### THE PROBLEM:
Render the records as a JSON list of strings, one string per line and skipping blank lines, starting at the line containing "What do you see at coordinates (191, 541)" and ending at the last line of the records.

### DATA TO PROCESS:
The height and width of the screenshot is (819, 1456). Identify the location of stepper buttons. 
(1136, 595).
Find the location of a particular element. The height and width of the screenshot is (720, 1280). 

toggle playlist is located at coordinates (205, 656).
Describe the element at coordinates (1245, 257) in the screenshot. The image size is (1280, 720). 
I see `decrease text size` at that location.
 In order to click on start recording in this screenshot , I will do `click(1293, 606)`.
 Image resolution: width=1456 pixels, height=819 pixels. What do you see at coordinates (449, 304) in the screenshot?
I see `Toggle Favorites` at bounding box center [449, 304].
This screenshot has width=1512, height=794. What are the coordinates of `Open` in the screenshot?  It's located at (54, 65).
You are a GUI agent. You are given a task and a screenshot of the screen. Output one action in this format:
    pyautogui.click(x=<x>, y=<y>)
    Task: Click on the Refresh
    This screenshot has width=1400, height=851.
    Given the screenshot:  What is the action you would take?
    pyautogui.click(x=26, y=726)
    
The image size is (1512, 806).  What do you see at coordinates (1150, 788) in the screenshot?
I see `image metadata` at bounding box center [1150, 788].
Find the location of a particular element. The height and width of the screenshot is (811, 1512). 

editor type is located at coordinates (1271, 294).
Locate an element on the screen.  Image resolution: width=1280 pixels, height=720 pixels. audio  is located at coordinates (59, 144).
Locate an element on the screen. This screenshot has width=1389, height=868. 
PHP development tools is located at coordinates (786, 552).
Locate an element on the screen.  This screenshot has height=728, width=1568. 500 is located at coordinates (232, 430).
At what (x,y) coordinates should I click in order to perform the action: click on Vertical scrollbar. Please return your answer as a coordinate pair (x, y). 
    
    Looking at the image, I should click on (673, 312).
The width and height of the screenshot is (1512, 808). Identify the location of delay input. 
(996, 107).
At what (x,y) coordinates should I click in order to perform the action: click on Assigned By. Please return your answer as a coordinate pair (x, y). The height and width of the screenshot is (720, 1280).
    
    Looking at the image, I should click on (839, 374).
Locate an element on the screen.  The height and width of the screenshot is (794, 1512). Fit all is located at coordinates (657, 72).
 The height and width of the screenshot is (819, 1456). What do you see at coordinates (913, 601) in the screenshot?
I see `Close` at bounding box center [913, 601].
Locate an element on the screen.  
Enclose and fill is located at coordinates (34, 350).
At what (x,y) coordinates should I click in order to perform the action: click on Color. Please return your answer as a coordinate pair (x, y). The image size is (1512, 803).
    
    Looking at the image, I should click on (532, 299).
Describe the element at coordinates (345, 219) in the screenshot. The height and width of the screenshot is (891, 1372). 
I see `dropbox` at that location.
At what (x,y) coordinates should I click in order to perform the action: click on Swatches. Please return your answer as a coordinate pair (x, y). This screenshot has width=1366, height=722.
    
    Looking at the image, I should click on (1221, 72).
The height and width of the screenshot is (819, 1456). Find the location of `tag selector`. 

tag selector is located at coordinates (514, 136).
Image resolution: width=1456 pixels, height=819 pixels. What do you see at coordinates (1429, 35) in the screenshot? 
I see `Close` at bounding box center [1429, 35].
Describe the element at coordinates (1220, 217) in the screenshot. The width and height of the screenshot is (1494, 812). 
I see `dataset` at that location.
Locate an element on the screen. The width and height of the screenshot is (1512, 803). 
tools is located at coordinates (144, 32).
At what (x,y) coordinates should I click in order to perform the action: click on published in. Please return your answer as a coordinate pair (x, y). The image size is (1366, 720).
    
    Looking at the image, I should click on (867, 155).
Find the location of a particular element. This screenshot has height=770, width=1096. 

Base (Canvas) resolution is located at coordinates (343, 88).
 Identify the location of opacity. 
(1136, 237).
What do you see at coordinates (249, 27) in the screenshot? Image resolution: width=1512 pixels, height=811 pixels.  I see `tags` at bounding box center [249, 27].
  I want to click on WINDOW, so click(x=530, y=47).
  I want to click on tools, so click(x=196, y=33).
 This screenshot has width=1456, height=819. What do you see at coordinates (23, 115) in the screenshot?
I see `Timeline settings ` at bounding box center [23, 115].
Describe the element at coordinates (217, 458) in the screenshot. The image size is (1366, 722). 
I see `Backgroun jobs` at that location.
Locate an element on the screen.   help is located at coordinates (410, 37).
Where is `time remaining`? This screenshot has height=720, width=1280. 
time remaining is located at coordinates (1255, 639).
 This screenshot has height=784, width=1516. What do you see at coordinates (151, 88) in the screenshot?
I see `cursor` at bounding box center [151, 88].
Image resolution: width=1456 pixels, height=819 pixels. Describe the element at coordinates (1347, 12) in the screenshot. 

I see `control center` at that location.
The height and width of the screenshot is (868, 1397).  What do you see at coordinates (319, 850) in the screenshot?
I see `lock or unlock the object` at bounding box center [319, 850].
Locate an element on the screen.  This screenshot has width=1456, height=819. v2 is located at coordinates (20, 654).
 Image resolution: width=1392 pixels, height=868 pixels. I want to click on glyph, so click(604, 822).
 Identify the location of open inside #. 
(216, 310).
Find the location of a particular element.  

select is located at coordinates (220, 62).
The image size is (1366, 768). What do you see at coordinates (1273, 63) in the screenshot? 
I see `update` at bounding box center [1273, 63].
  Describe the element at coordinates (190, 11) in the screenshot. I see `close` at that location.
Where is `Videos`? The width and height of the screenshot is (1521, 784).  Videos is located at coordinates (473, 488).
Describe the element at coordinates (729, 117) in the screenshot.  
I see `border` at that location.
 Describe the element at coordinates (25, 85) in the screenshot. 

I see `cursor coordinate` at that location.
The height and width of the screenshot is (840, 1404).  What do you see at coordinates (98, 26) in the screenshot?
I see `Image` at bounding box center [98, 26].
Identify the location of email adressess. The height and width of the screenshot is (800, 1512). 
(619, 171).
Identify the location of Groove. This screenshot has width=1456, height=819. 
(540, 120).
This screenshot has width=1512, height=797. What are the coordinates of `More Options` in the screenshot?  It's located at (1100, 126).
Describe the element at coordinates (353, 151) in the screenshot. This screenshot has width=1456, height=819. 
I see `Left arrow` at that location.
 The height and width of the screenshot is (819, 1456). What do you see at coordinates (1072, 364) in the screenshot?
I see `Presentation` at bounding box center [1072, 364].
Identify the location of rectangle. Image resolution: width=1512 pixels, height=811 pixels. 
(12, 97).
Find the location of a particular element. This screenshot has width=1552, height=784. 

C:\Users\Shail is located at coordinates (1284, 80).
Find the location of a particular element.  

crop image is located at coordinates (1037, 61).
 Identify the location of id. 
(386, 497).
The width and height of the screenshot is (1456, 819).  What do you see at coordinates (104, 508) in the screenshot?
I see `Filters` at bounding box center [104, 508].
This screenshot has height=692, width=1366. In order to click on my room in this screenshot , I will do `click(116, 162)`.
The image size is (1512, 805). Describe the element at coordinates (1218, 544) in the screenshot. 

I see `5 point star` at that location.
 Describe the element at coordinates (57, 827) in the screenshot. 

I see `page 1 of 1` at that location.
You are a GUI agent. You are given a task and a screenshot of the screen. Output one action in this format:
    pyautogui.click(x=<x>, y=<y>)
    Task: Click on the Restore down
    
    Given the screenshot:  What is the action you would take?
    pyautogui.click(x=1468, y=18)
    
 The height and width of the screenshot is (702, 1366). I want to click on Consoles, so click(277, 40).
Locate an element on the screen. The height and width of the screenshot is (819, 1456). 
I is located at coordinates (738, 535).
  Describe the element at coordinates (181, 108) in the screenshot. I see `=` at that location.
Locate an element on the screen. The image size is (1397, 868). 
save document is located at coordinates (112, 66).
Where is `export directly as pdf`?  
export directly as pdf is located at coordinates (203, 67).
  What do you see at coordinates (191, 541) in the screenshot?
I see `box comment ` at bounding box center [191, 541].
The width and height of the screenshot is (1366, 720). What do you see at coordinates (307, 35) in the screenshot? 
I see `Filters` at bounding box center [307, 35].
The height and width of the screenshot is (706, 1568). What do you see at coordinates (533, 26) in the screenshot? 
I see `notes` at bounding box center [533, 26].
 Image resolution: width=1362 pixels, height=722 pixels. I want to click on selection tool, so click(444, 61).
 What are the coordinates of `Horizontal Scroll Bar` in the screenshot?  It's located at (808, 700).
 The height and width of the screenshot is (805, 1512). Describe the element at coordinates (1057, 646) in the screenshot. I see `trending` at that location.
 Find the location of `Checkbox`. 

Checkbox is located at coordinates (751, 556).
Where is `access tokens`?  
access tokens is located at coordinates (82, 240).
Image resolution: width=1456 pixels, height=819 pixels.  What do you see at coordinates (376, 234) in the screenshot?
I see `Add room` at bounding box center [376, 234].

### ANSWER TO THIS PROBLEM:
[
  "  What do you see at coordinates (191, 541) in the screenshot?",
  "I see `box comment ` at bounding box center [191, 541].",
  "The width and height of the screenshot is (1366, 720). What do you see at coordinates (307, 35) in the screenshot? ",
  "I see `Filters` at bounding box center [307, 35].",
  "The height and width of the screenshot is (706, 1568). What do you see at coordinates (533, 26) in the screenshot? ",
  "I see `notes` at bounding box center [533, 26].",
  " Image resolution: width=1362 pixels, height=722 pixels. I want to click on selection tool, so click(444, 61).",
  " What are the coordinates of `Horizontal Scroll Bar` in the screenshot?  It's located at (808, 700).",
  " The height and width of the screenshot is (805, 1512). Describe the element at coordinates (1057, 646) in the screenshot. I see `trending` at that location.",
  " Find the location of `Checkbox`. ",
  "Checkbox is located at coordinates (751, 556).",
  "Where is `access tokens`?  ",
  "access tokens is located at coordinates (82, 240).",
  "Image resolution: width=1456 pixels, height=819 pixels.  What do you see at coordinates (376, 234) in the screenshot?",
  "I see `Add room` at bounding box center [376, 234]."
]